>> start Text to read

Its actually just making sure you all the checks you wrote are accounted for and you have the right amount of money in your account.


----------



## LizM

Yup - that's it!


----------



## GerryDavid

The problem with that saying is that not many people use cheques anymore, at least not like they use to.  With the creation of debit cards its harder to keep track of your money and easier to spend it.

Im not sure how many people do this, but I keep a spreadsheet of my finances so I have an idea of what I have.  And I keep seperate worksheets for credit card uses so I can double check my bill when I get it to make sure theres been no errors/fraud.  But ive been slacking on that one.

I think were a bit off topic, hehe.


----------



## LizM

GerryDavid said:
			
		

> The problem with that saying is that not many people use cheques anymore, at least not like they use to. With the creation of debit cards its harder to keep track of your money and easier to spend it.

>> end Text to read
>> start Recorded information

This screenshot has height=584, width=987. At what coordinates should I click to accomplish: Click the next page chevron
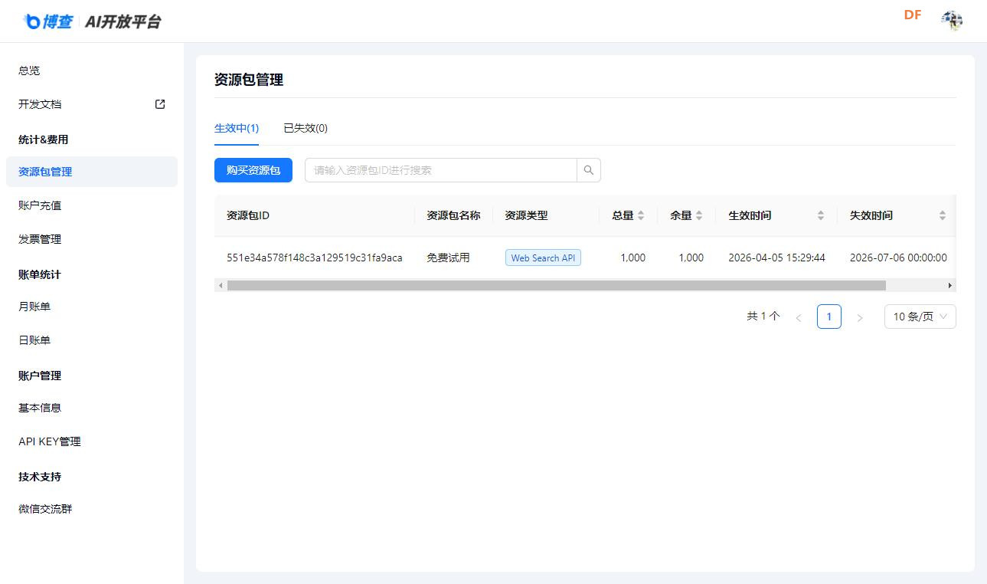[x=859, y=316]
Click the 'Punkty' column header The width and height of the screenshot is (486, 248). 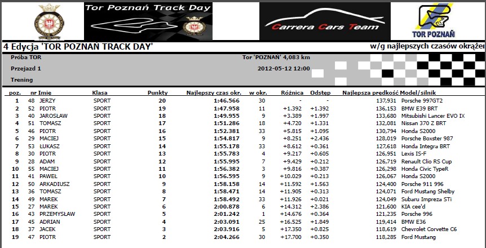point(157,92)
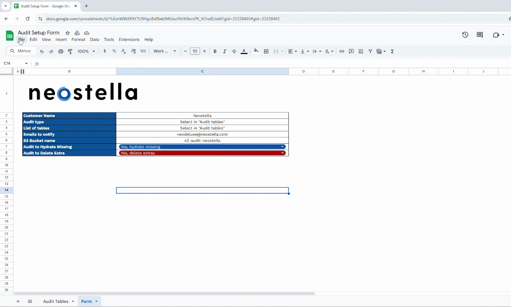Open the zoom 100% dropdown

(x=86, y=51)
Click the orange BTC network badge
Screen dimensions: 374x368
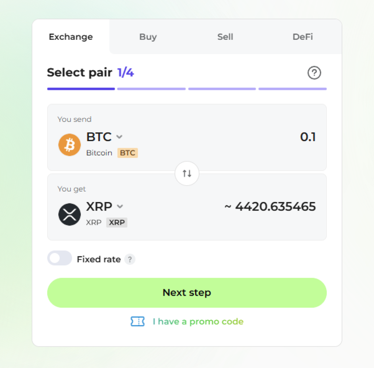pos(127,153)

>> end Recorded information

> [Tasks to perform]:
- 1) In the forum thread, what does GerryDavid keep separate worksheets for?
- 2) Retype the entries from the line with "Click the orange BTC network badge" through the end of the entries, leaving the pictures out.

> [Replies]:
- 1) GerryDavid keeps separate worksheets for credit card uses.

- 2)
Click the orange BTC network badge
Screen dimensions: 374x368
pos(127,153)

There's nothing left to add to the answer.